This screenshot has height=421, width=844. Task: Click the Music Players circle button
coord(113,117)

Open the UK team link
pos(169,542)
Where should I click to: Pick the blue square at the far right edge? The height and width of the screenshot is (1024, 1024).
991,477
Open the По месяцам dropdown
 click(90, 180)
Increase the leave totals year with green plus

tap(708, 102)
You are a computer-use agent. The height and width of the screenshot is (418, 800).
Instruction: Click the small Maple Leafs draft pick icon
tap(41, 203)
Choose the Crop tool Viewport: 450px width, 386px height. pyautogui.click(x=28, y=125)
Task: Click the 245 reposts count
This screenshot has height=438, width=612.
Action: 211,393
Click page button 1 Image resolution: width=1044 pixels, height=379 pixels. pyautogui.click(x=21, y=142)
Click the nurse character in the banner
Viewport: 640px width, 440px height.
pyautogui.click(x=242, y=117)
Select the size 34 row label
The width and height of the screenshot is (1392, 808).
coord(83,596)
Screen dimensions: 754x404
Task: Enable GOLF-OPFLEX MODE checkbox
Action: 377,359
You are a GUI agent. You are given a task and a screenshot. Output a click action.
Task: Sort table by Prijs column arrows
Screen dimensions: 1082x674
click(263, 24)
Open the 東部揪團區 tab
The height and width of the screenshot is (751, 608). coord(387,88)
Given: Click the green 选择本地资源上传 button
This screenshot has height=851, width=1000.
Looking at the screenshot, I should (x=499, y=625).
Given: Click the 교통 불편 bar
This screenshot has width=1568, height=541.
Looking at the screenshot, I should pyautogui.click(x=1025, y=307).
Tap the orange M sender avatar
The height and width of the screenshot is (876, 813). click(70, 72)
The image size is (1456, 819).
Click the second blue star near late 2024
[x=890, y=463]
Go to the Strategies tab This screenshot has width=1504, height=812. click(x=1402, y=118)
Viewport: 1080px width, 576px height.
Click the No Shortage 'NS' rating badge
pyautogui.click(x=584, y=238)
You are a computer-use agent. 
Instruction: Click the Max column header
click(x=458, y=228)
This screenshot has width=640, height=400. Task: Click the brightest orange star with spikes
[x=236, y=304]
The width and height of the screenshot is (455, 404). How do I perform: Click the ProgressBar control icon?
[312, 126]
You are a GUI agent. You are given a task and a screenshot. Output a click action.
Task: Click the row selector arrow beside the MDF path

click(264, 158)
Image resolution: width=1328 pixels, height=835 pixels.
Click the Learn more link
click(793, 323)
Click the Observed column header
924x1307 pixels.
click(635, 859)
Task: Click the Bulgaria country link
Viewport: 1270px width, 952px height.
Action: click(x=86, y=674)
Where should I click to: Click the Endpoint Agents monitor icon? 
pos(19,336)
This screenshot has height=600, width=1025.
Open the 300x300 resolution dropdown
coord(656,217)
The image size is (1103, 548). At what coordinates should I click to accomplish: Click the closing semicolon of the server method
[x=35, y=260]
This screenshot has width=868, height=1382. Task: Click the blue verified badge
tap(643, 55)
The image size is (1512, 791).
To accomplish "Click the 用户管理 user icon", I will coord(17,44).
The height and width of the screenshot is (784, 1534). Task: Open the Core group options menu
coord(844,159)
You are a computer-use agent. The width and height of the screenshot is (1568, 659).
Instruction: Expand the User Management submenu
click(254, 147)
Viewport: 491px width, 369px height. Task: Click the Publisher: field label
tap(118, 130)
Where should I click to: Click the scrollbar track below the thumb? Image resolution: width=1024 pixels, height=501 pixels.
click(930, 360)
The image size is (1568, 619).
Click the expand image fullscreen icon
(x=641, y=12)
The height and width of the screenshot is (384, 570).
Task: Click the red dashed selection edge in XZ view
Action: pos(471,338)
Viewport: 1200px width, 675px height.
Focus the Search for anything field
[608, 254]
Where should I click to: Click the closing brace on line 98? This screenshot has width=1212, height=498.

- What you should do
Reproduce the data above, substituting "Command" for every occurrence of "Instruction" and leaving everything else unchanged.

- The solution
This screenshot has height=421, width=844. Task: Click the Music Players circle button
coord(113,117)

Open the UK team link
pos(169,542)
Where should I click to: Pick the blue square at the far right edge? The height and width of the screenshot is (1024, 1024).
991,477
Open the По месяцам dropdown
 click(90, 180)
Increase the leave totals year with green plus

tap(708, 102)
You are a computer-use agent. The height and width of the screenshot is (418, 800).
Command: Click the small Maple Leafs draft pick icon
tap(41, 203)
Choose the Crop tool Viewport: 450px width, 386px height. pyautogui.click(x=28, y=125)
Task: Click the 245 reposts count
This screenshot has height=438, width=612.
Action: 211,393
Click page button 1 Image resolution: width=1044 pixels, height=379 pixels. pyautogui.click(x=21, y=142)
Click the nurse character in the banner
Viewport: 640px width, 440px height.
pyautogui.click(x=242, y=117)
Select the size 34 row label
The width and height of the screenshot is (1392, 808).
coord(83,596)
Screen dimensions: 754x404
Task: Enable GOLF-OPFLEX MODE checkbox
Action: 377,359
You are a GUI agent. You are given a task and a screenshot. Output a click action.
Task: Sort table by Prijs column arrows
Screen dimensions: 1082x674
click(263, 24)
Open the 東部揪團區 tab
The height and width of the screenshot is (751, 608). coord(387,88)
Given: Click the green 选择本地资源上传 button
This screenshot has height=851, width=1000.
Looking at the screenshot, I should (x=499, y=625).
Given: Click the 교통 불편 bar
This screenshot has width=1568, height=541.
Looking at the screenshot, I should pyautogui.click(x=1025, y=307).
Tap the orange M sender avatar
The height and width of the screenshot is (876, 813). click(70, 72)
The image size is (1456, 819).
Click the second blue star near late 2024
[x=890, y=463]
Go to the Strategies tab This screenshot has width=1504, height=812. click(x=1402, y=118)
Viewport: 1080px width, 576px height.
Click the No Shortage 'NS' rating badge
pyautogui.click(x=584, y=238)
You are a computer-use agent. 
Command: Click the Max column header
click(x=458, y=228)
This screenshot has width=640, height=400. Task: Click the brightest orange star with spikes
[x=236, y=304]
The width and height of the screenshot is (455, 404). How do I perform: Click the ProgressBar control icon?
[312, 126]
You are a GUI agent. You are given a task and a screenshot. Output a click action.
Task: Click the row selector arrow beside the MDF path

click(264, 158)
Image resolution: width=1328 pixels, height=835 pixels.
Click the Learn more link
click(793, 323)
Click the Observed column header
924x1307 pixels.
click(635, 859)
Task: Click the Bulgaria country link
Viewport: 1270px width, 952px height.
Action: click(x=86, y=674)
Where should I click to: Click the Endpoint Agents monitor icon? 
pos(19,336)
This screenshot has height=600, width=1025.
Open the 300x300 resolution dropdown
coord(656,217)
The image size is (1103, 548). At what coordinates should I click to accomplish: Click the closing semicolon of the server method
[x=35, y=260]
This screenshot has width=868, height=1382. Task: Click the blue verified badge
tap(643, 55)
The image size is (1512, 791).
To accomplish "Click the 用户管理 user icon", I will coord(17,44).
The height and width of the screenshot is (784, 1534). Task: Open the Core group options menu
coord(844,159)
You are a computer-use agent. The width and height of the screenshot is (1568, 659).
Command: Expand the User Management submenu
click(254, 147)
Viewport: 491px width, 369px height. Task: Click the Publisher: field label
tap(118, 130)
Where should I click to: Click the scrollbar track below the thumb? Image resolution: width=1024 pixels, height=501 pixels.
click(930, 360)
The image size is (1568, 619).
Click the expand image fullscreen icon
(x=641, y=12)
The height and width of the screenshot is (384, 570).
Task: Click the red dashed selection edge in XZ view
Action: pos(471,338)
Viewport: 1200px width, 675px height.
Focus the Search for anything field
[608, 254]
Where should I click to: Click the closing brace on line 98? This screenshot has width=1212, height=498.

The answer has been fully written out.